My parents were married in 1956, less than four months after they met. They laugh because they married so quickly that some people assumed they "had to" get married. I'm sure those same people were quite surprised when I didn't come along until 1961!  When I was born, my mom was 25 and dad was 28 - practically ancient by the standards of the day.

I grew up as an only child in the 1960s and 1970s.
  • I could play outside with my friends anywhere "within yelling distance" (my mom's parameters) until the lightning bugs came out or the streetlights came on - whichever happened first.
  • My friends and I played with Barbie dolls and Matchbox cars. We played board games. We played freeze tag and kickball. We rode bikes. We stopped only long enough to gulp down some Kool-Aid that someone's mom brought outside in paper cups.
  • My first television memory is watching the Beatles on The Ed Sullivan Show on a tiny black and white TV with my parents. Honestly.
  • I remember when we got our first color television and how beautiful the June Taylor dancers (on The Jackie Gleason Show) were in color.
  • Since my little town was strategically located between Grissom Air Force Base in Peru, Indiana and Wright-Patterson Air Force Base in Dayton, Ohio, sonic booms would rattle me on my swingset at least once a week.
  • My best friend, Dawn, lived a couple of blocks down the street and I probably spent as much time with her family as my own. I couldn't begin to count the number of times they fed me or how many nights I spent at their house.
  • We watched the Vietnam War play out on the television news and my mom wore a POW bracelet for one of her high school classmates until the day he came home. She then gave it to him at their class reunion the following year.
  • Apollo and the Saturn V rocket were always in the back of my mind. I watched the moon landing and followed the coverage of Apollo 13 as my parents prayed for the stranded astronauts' safe return.
  • My dad went to work at a factory every day and my mom stayed home and took care of me, going back to work once I entered high school.
  • We took a road trip family vacation every summer. We stayed in motels (not hotels), brought along a cooler in the trunk, and ate bologna sandwiches for lunch every day; but I saw amazing amounts of the country from the backseat of that station wagon! Beautiful places - national parks, cities, parts of Canada too!
  • I walked every single day to elementary school, junior high, and high school.
  • My mom and dad and I put together five different jigsaw puzzles during the Blizzard of 1978 when there were only four channels on television and even those weren't working part of the time because of power problems.
  • My first car was a Pinto and I didn't get it until I saved up the money from a summer job (at the factory where my dad worked) to pay cash for it. (I was a second shift gear cutter for three months!)
I blinked after college and suddenly I'm getting ready to turn 50 next week.

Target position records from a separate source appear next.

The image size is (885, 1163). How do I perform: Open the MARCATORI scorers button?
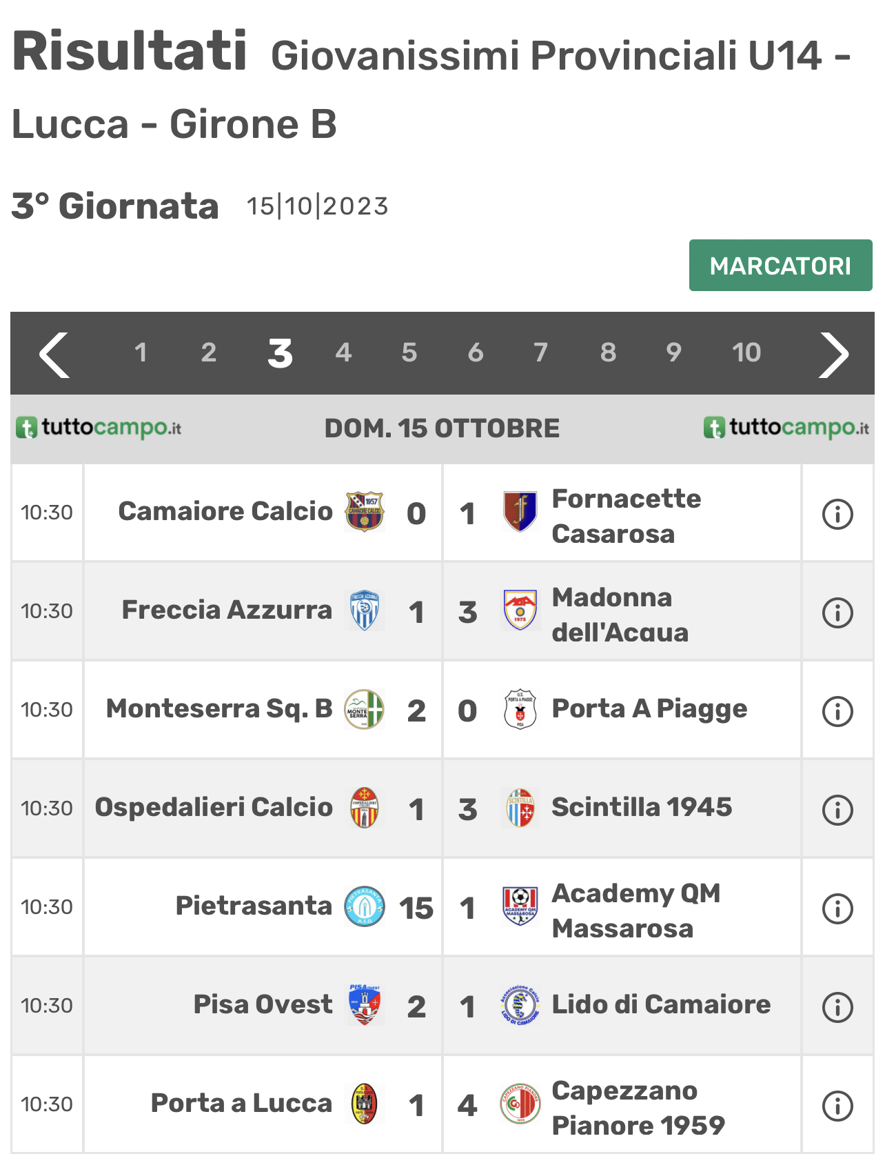tap(780, 266)
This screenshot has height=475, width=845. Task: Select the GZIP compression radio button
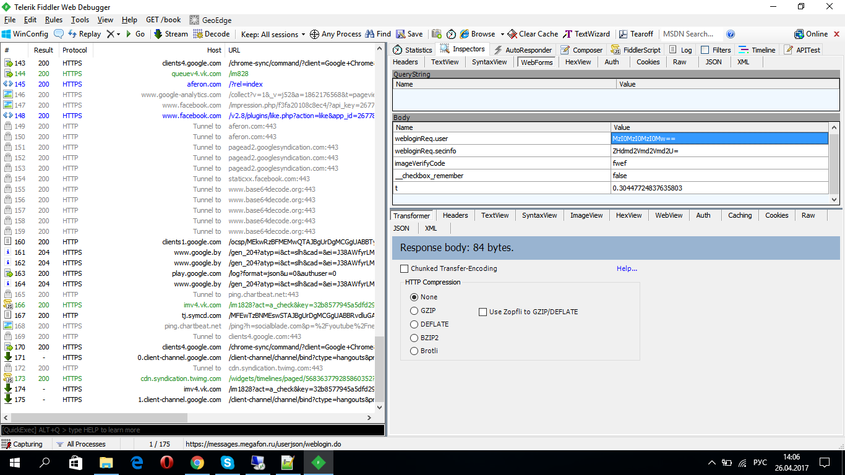[x=414, y=310]
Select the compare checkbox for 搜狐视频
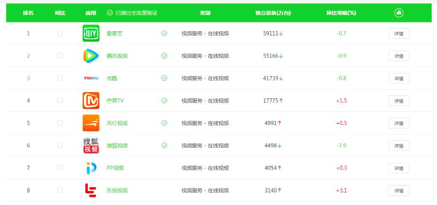Image resolution: width=437 pixels, height=205 pixels. (60, 145)
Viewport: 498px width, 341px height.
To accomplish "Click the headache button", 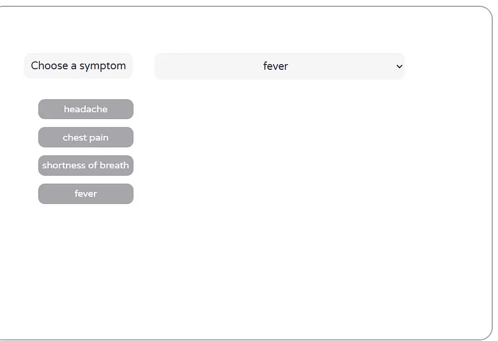I will tap(85, 109).
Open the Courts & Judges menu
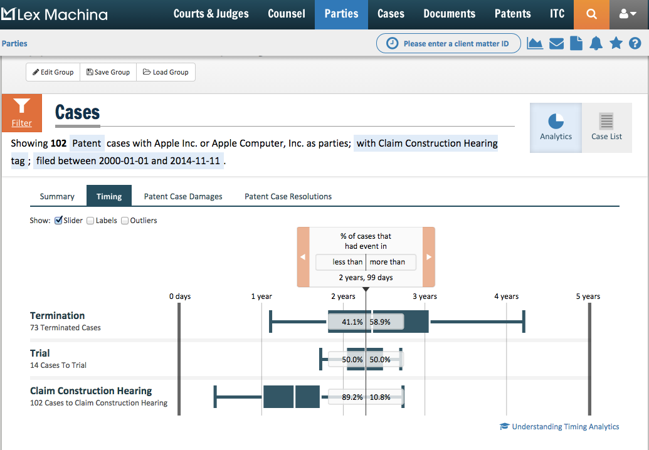Viewport: 649px width, 450px height. click(x=211, y=14)
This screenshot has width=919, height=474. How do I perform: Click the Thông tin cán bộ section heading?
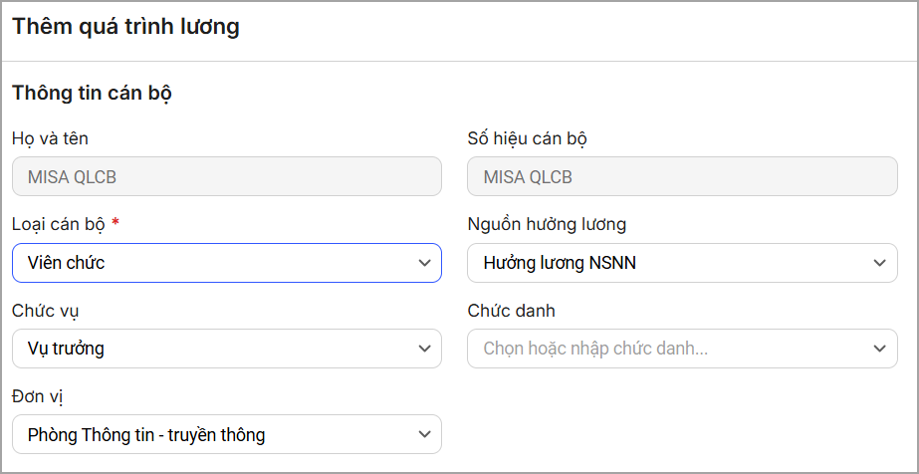point(92,94)
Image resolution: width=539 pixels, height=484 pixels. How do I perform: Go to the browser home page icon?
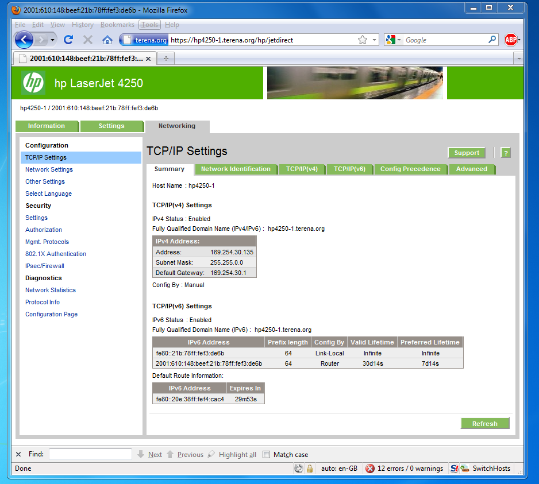pos(107,40)
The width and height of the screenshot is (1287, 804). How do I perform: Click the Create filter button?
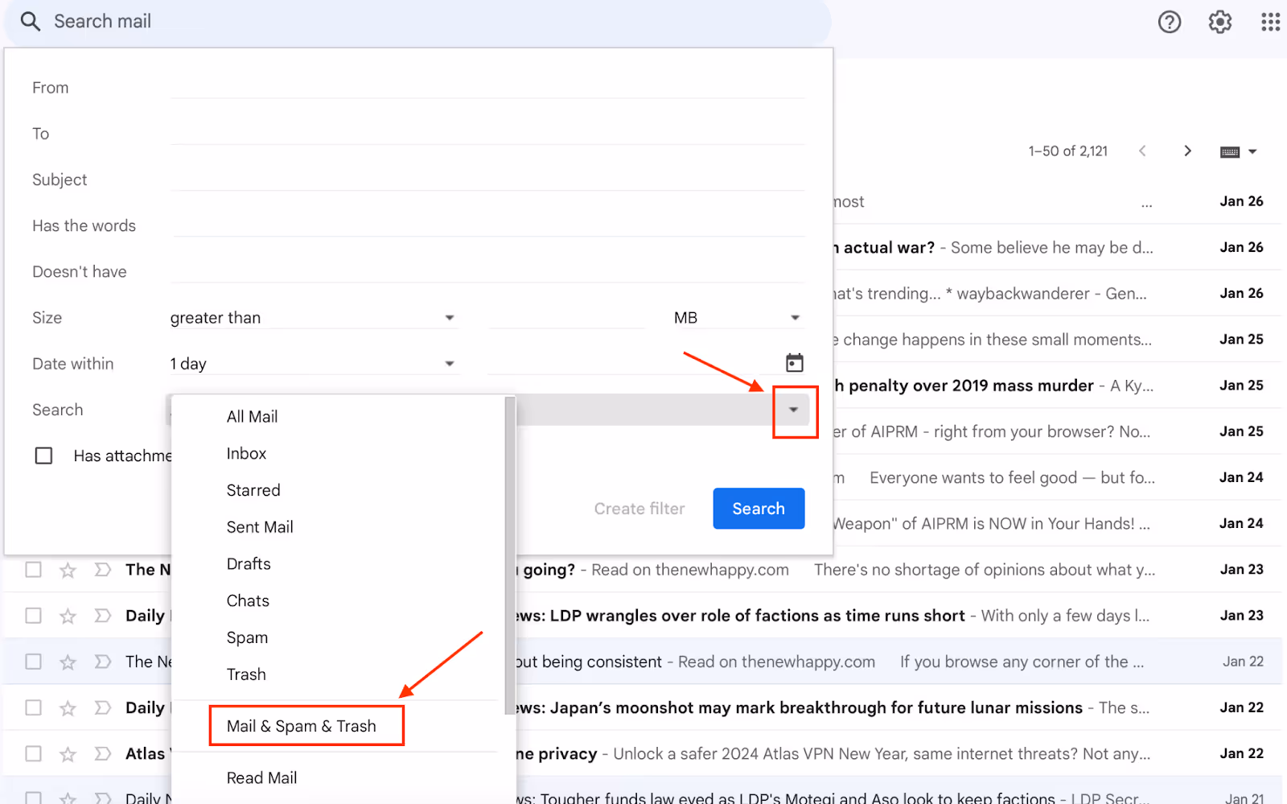(x=639, y=508)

I clearly remember asking my mom how it felt to be "half a century old" when she turned 50. (I was a smart-mouthed 25-year-old.) Ironically, my 75-year-old mom remembers that comment too and reminded me of it recently.  I honestly think I'm a younger 50 than my mom was then. My life hasn't been nearly as hard as hers. I didn't live through the Great Depression and World War II. I've routinely had vaccines and medical treatments that weren't even an option for her.

So, I'm not sure what 50 is supposed to feel like, but I don't think I'm feeling it and I guess that's a good thing.  I'll admit that I appreciate it when people tell me I don't look 50 either, but I'm not any clearer about what 50 should look like than I am about what it should feel like.

Oh - by the way...

Did you know that you start getting mailings and propaganda from AARP about a month before your 50th birthday? : )

1 comment:

  1. Wishing you a very festive birthday and as much fun in the next 50 years as you've has in the first 50!!!